TASK DETAILS:
Return the lines of the data below, from the one containing "You are a computer-use" through the very last, exactly and with both ends included; no pictures.

DATA SUPPLIED:
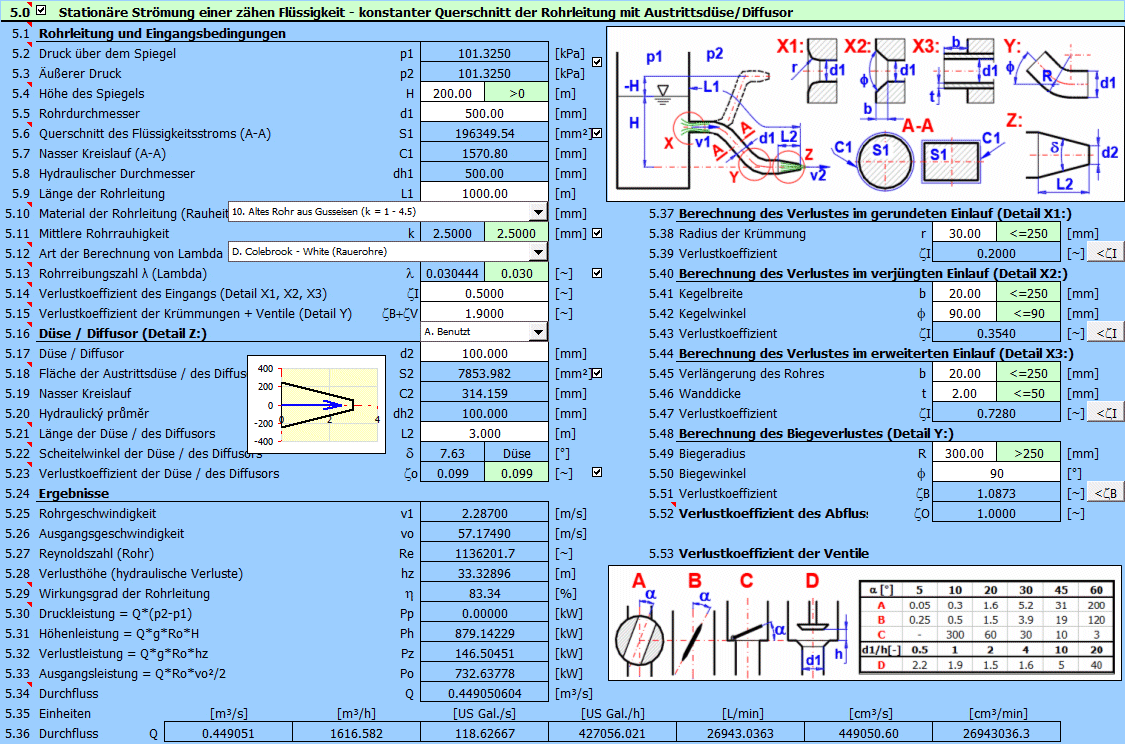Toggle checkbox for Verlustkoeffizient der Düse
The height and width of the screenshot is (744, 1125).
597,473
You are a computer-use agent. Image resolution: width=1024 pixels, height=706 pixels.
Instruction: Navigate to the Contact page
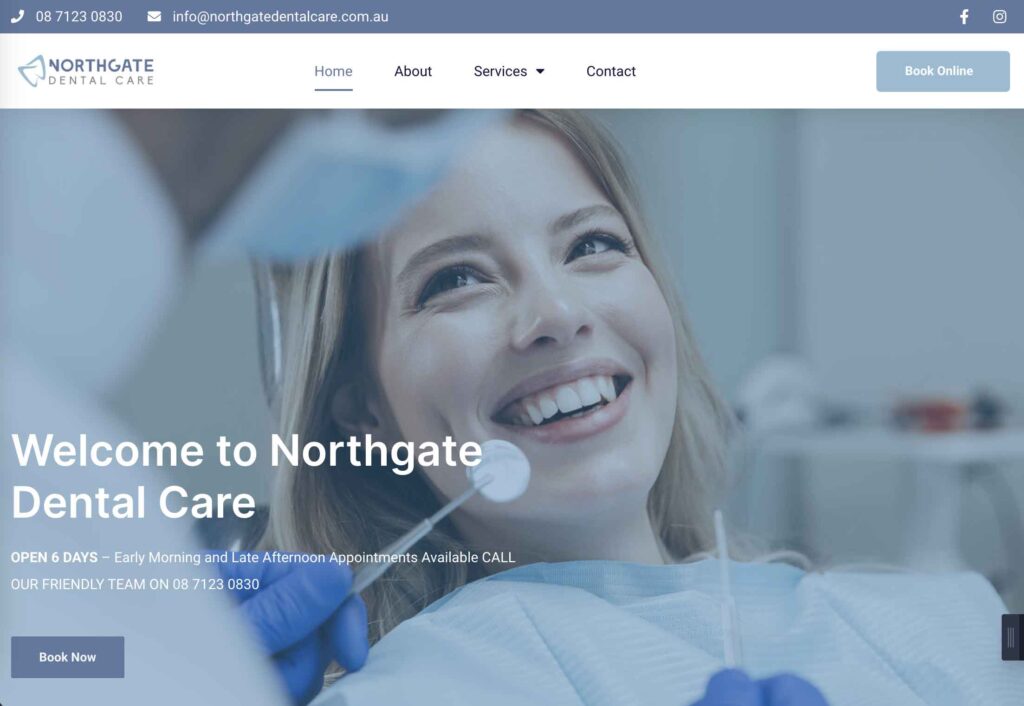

ANSWER TO THE PROBLEM:
You are a computer-use agent. Image resolution: width=1024 pixels, height=706 pixels.
Instruction: Navigate to the Contact page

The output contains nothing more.